____ Selected passage
The long road that took Jamal Khashoggi to the front door of the Saudi Consulate in Istanbul and the horror that lay inside began in the 1980s in Afghanistan, when he was a passionate young journalist who supported the Saudi establishment — but couldn’t resist criticizing the royal family when he thought it was wrong.
Khashoggi’s path took him through risky territory. He was friendly with Osama bin Laden in his militant youth; his patron in mid-career was Prince Turki al-Faisal, the longtime Saudi intelligence chief; he traveled sometimes to Qatar in the past decade, as a poisonous feud grew between Riyadh and Doha. But his public writings and private messages show that in his head and heart, he was always a Saudi patriot.
Conversations with some of Khashoggi’s close friends, who shared texts they exchanged with him over the years, reveal a man whose greatest passion became journalism itself — which he expressed in a fearless, unblinking commitment to the cleansing power of the truth, regardless of the personal cost.
Khashoggi wondered often along this journey if he should back off, ease up and take fewer risks. But he kept speaking out, knowing the danger. His truth-telling got him fired from prominent editing jobs, rehired and then fired again. At the time of his disappearance, Arab journalism had become a cause he appeared willing to die for.
A portrait of the young Khashoggi comes from Barnett Rubin, senior fellow at New York University’s Center on International Cooperation and one of the United States’ top experts on Afghanistan. They met in 1989 at the U.S. Consulate in Jiddah, when Rubin was on a speaking tour. Khashoggi, then 31, shared a two-part series he had written the year before about his travels with the Arab mujahideen in Afghanistan. One of the photos showed the tall, bearded reporter standing among the Arab fighters, cradling a rocket-propelled grenade launcher in his hands.
________
____ Given records
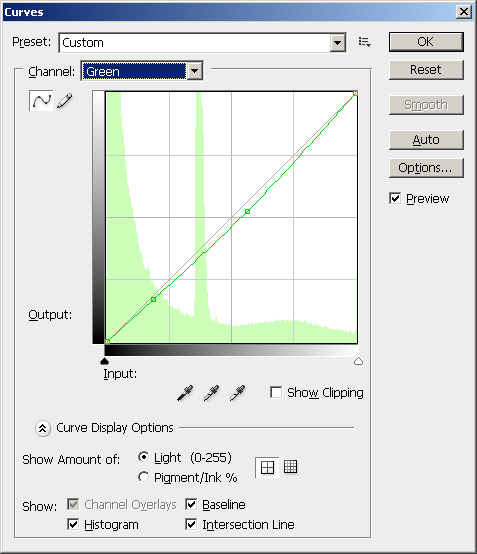Pick the gray point eyedropper

[x=211, y=393]
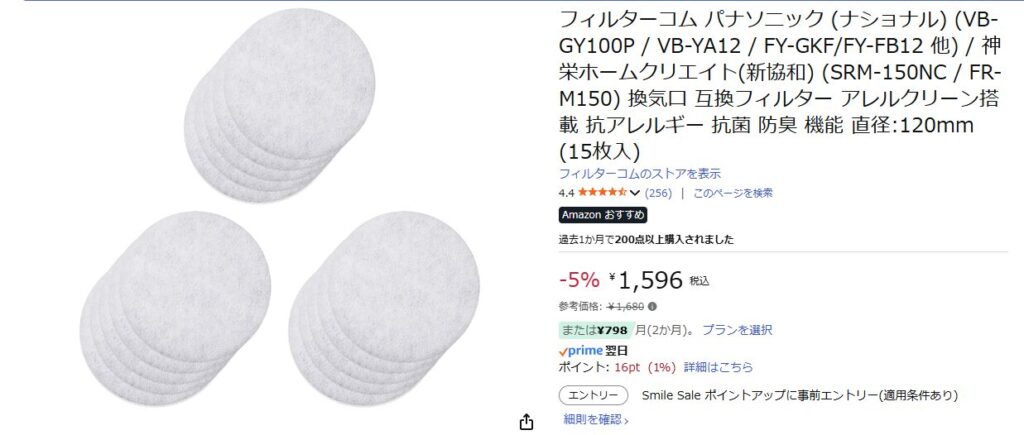Click the prime logo

click(x=581, y=351)
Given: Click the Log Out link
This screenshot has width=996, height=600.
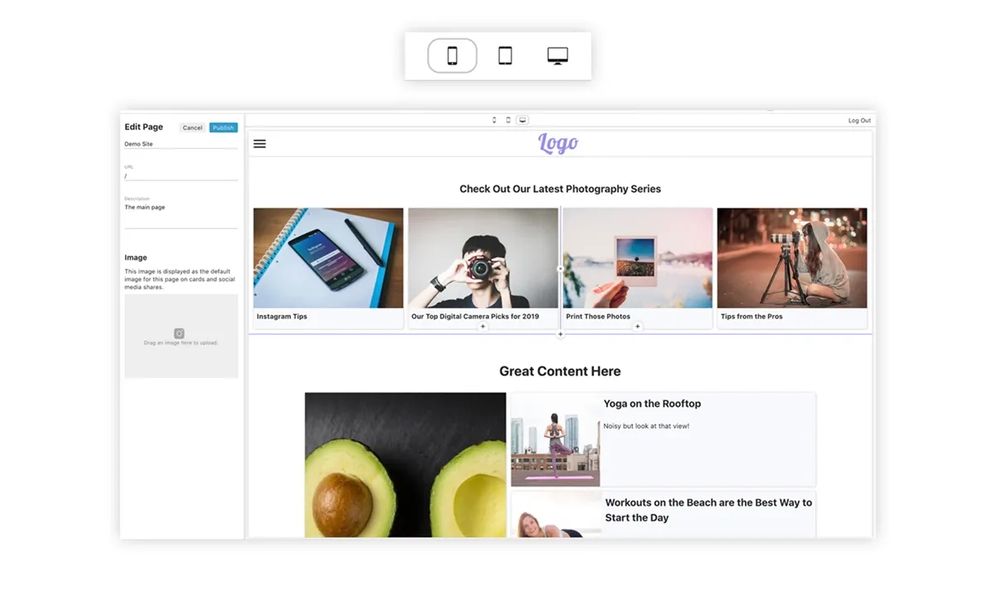Looking at the screenshot, I should (859, 120).
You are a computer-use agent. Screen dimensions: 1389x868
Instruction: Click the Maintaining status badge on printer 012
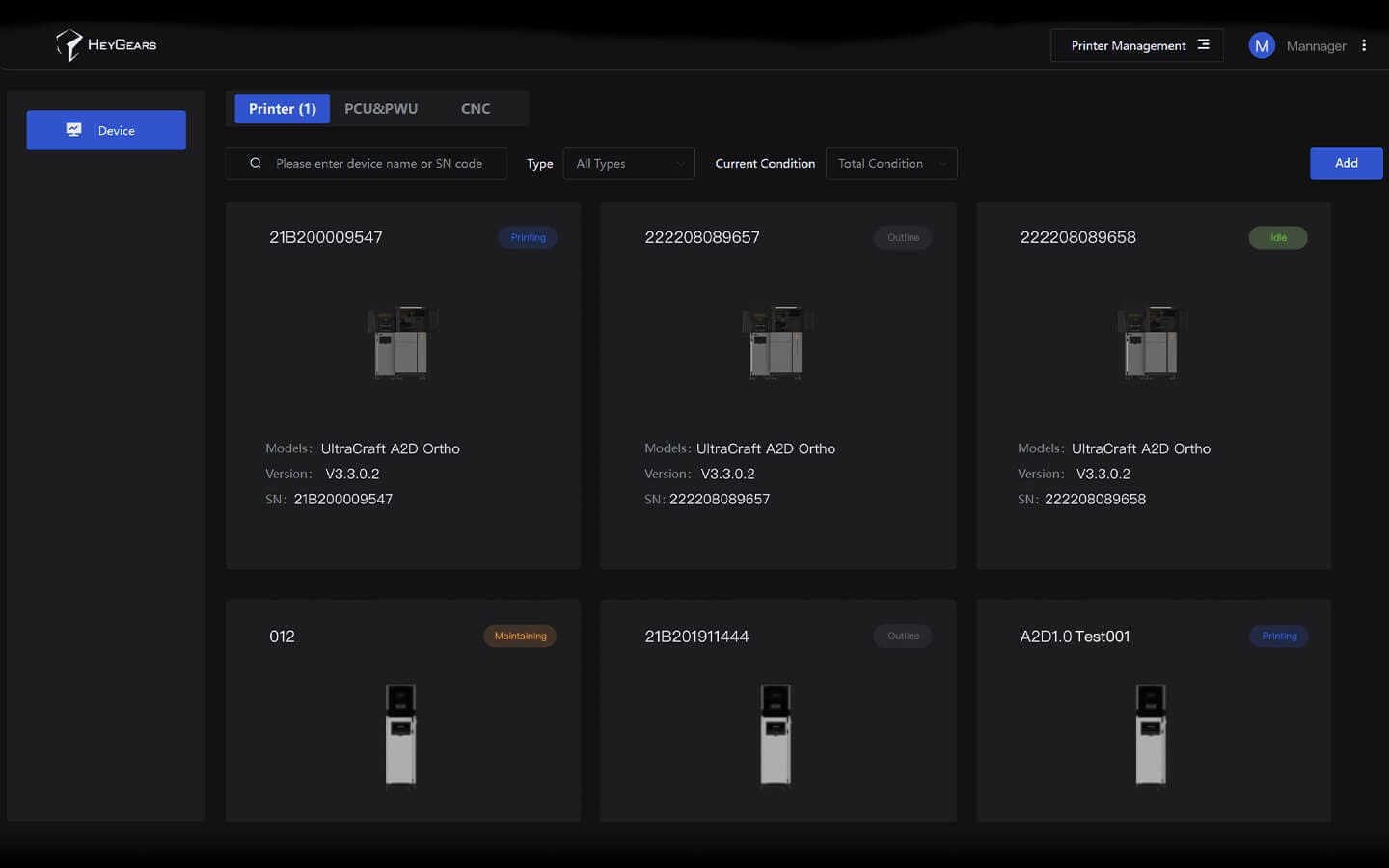pos(520,637)
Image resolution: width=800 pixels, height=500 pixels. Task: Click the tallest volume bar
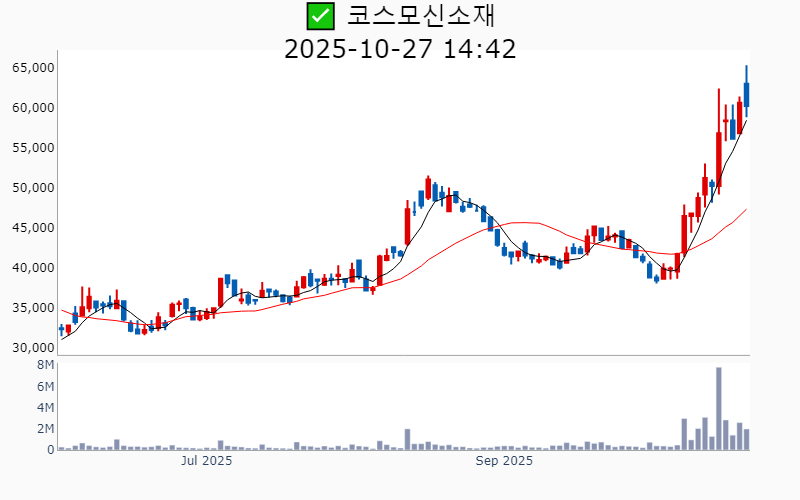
________
* Required actions *
#1 According to the article on Jamal Khashoggi, when and where did he first meet Barnett Rubin?
#2 Please carry on the article on Jamal Khashoggi from the point where it stops.

* Results by task *
#1 In 1989 at the U.S. Consulate in Jiddah.

#2
Khashoggi couldn’t have traveled with the mujahideen that way without tacit support from Saudi intelligence, which was coordinating aid to the fighters as part of its cooperation with the CIA against the Soviet Union in Afghanistan. But Rubin remembers that during the conversation, Khashoggi criticized Prince Salman, then governor of Riyadh and head of the Saudi committee for support to the Afghan mujahideen, for unwisely funding Salafist extremist groups that were undermining the war.
“It was typical Jamal,” remembers Rubin. “We had just met for the first time and he began complaining” to a near-stranger about mistakes by the royal family. A more careful person would have kept his mouth shut. But that wasn’t Khashoggi.
There’s a fatal symmetry to that 1989 conversation with Rubin: Salman is now king of Saudi Arabia, and his son Mohammed bin Salman is crown prince. Intelligence sources told The Post this week that MBS, as he’s known, plotted to lure and detain Khashoggi, whose outspoken commentary the crown prince feared and hated.
What happened after Khashoggi entered the Saudi Consulate in Istanbul is a macabre mystery. Turkish officials say he was interrogated, killed and hacked into pieces by a 15-man hit squad sent from Riyadh; several U.S. sources speculate that the Saudis might have tried to kidnap Khashoggi back to the kingdom and botched the job. What’s certain is that Khashoggi’s disappearance from the consulate was a flagrant attack on a courageous journalist.
Khashoggi’s intellectual interests were shaped in his early 20s when he studied in the United States and was also a passionate member of the Muslim Brotherhood. The brotherhood was a secret underground fraternity that wanted to purge the Arab world of the corruption and autocratic rule it saw as a legacy of Western colonialism. Khashoggi was hardly alone in this belief.
The flavor of that period in Khashoggi’s life was captured by Lawrence Wright, a journalist for the New Yorker who met him in Saudi Arabia more than 15 years ago. In his book “The Looming Tower,” Wright quotes Khashoggi about the brotherhood’s appeal: “We were hoping to establish an Islamic state anywhere. We believed that the first one would lead to another, and that would have a domino effect which could reverse the history of mankind.”
Bin Laden joined the brotherhood at about the same time Khashoggi did, in the late 1970s, says Wright. The two men shared a passion for the mujahideen’s war in Afghanistan, first against the Soviet Union and later for power in Kabul. Khashoggi was covering the war as a journalist, but he was clearly sympathetic to the cause.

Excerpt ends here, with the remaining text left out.